Write out the records from the line containing "Click the orange Music app taskbar icon" through the line containing "coord(1126,27)", copying every line in that stretch without any change.

(Data extracted from a collection)
------

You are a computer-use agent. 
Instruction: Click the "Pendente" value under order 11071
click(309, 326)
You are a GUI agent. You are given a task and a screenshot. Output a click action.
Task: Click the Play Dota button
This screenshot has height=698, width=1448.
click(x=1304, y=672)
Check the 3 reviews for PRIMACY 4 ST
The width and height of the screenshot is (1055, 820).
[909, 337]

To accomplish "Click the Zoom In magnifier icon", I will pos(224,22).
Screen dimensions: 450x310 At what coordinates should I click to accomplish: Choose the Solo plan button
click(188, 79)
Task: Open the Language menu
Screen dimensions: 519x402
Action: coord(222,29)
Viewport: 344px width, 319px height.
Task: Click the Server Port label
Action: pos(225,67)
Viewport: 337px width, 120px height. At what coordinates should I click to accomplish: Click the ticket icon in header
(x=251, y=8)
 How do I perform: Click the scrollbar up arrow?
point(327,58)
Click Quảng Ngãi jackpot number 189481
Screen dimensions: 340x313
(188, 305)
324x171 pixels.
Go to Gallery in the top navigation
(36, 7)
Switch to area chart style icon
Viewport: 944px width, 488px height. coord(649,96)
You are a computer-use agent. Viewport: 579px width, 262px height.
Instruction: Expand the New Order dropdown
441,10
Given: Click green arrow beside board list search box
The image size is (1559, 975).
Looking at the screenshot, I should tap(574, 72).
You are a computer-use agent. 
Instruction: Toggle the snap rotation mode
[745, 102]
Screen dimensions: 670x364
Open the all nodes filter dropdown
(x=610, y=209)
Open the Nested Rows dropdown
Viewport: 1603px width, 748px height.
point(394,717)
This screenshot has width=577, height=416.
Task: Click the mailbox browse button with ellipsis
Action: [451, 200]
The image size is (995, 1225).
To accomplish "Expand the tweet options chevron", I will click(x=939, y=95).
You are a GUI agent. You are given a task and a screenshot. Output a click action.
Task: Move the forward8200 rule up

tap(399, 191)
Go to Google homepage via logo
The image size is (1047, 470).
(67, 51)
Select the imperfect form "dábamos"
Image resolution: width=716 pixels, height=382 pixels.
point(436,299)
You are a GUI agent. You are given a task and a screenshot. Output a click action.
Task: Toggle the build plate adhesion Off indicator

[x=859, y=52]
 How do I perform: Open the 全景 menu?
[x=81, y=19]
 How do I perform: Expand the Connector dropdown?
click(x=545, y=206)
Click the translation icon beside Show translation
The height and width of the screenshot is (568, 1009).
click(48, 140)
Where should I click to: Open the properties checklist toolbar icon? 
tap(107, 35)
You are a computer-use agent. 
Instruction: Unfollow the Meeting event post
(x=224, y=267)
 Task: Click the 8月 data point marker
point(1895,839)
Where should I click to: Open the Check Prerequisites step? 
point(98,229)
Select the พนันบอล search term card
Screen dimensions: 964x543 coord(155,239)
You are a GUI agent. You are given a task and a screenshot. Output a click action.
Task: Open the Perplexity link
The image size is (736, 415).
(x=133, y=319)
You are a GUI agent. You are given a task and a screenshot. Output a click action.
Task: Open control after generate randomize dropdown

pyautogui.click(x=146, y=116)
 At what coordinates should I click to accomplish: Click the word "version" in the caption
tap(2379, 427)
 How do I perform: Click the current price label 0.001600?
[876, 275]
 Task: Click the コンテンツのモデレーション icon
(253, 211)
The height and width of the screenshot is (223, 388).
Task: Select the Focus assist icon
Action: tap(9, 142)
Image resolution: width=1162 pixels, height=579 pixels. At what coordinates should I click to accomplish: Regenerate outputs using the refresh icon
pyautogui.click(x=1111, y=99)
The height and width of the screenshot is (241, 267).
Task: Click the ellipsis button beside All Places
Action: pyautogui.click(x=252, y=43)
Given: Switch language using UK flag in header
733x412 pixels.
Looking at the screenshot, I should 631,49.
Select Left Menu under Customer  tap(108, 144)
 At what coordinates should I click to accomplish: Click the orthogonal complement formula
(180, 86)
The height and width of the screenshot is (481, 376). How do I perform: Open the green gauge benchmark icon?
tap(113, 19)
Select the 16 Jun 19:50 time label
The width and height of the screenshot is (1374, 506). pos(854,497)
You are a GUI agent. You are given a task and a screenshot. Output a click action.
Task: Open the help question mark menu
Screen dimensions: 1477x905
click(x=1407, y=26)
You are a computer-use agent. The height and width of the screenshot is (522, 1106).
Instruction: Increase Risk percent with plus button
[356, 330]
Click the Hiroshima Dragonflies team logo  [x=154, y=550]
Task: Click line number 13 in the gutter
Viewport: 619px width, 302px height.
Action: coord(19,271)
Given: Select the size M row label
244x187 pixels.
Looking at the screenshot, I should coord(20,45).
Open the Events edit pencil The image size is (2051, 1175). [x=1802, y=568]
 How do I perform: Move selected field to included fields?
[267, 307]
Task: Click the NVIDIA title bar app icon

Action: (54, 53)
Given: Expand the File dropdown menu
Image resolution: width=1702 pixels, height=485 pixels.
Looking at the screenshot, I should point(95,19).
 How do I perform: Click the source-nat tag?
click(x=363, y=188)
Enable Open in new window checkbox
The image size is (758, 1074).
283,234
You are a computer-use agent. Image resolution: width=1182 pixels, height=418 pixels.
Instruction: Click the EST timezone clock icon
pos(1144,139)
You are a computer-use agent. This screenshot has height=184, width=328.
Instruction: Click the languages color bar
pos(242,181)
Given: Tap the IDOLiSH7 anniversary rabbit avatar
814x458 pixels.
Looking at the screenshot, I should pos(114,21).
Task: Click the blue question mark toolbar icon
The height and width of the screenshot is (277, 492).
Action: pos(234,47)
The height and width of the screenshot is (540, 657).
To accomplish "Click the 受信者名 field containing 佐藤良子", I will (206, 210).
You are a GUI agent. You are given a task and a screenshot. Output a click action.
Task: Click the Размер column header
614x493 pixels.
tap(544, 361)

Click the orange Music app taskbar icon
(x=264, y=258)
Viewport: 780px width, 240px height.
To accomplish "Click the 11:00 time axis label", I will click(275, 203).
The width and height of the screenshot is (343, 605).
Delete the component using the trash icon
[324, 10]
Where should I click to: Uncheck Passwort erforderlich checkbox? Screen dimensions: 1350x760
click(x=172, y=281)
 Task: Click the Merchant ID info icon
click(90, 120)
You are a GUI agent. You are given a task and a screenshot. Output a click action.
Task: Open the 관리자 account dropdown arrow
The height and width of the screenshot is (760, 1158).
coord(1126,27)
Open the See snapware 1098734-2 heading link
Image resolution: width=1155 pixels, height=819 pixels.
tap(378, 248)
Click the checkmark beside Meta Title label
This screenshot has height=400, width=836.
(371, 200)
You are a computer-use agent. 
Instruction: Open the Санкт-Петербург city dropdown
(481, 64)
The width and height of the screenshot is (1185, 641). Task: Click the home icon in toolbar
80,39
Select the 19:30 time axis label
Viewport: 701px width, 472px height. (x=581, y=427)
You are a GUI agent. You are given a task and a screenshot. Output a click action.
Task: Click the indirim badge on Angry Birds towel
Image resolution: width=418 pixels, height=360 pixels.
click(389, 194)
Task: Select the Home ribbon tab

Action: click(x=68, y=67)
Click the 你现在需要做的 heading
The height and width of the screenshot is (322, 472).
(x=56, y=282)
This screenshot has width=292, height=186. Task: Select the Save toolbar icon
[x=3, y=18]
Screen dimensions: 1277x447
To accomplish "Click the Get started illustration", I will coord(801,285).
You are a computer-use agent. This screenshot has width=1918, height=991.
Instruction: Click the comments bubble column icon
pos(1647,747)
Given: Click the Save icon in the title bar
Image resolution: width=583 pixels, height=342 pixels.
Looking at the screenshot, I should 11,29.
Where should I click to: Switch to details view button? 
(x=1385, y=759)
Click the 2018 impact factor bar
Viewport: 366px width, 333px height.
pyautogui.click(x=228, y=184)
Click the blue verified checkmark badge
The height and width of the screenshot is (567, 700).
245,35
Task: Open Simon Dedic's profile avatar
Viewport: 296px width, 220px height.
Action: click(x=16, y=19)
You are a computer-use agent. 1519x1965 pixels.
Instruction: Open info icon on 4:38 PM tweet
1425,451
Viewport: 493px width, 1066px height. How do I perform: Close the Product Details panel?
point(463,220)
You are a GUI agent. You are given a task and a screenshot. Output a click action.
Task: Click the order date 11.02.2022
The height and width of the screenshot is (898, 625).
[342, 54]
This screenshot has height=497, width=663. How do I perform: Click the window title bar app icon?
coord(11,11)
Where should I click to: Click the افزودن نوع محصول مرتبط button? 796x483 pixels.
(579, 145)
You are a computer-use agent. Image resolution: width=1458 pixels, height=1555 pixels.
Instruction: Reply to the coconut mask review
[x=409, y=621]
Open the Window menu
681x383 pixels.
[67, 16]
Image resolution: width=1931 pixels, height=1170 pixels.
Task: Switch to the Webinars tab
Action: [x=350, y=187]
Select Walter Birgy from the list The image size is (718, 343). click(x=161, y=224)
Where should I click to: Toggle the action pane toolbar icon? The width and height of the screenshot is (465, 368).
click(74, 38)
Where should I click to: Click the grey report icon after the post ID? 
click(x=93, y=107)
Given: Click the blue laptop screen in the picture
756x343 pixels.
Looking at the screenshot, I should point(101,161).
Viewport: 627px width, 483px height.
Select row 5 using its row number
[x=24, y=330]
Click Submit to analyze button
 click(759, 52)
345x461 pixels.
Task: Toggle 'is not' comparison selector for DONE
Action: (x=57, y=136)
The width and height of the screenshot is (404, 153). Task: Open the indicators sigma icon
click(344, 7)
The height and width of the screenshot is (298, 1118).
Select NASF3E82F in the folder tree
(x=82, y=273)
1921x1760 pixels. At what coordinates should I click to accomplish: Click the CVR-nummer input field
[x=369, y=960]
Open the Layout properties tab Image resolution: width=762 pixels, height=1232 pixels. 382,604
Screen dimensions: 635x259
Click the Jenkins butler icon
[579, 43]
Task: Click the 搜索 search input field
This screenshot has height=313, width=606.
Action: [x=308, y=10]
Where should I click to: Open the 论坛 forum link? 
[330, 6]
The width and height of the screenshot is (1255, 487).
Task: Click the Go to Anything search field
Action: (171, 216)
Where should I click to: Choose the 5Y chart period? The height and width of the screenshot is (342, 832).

------

§ **Response to this task**:
Click the orange Music app taskbar icon
(x=264, y=258)
Viewport: 780px width, 240px height.
To accomplish "Click the 11:00 time axis label", I will click(275, 203).
The width and height of the screenshot is (343, 605).
Delete the component using the trash icon
[324, 10]
Where should I click to: Uncheck Passwort erforderlich checkbox? Screen dimensions: 1350x760
click(x=172, y=281)
 Task: Click the Merchant ID info icon
click(90, 120)
You are a GUI agent. You are given a task and a screenshot. Output a click action.
Task: Open the 관리자 account dropdown arrow
The height and width of the screenshot is (760, 1158).
coord(1126,27)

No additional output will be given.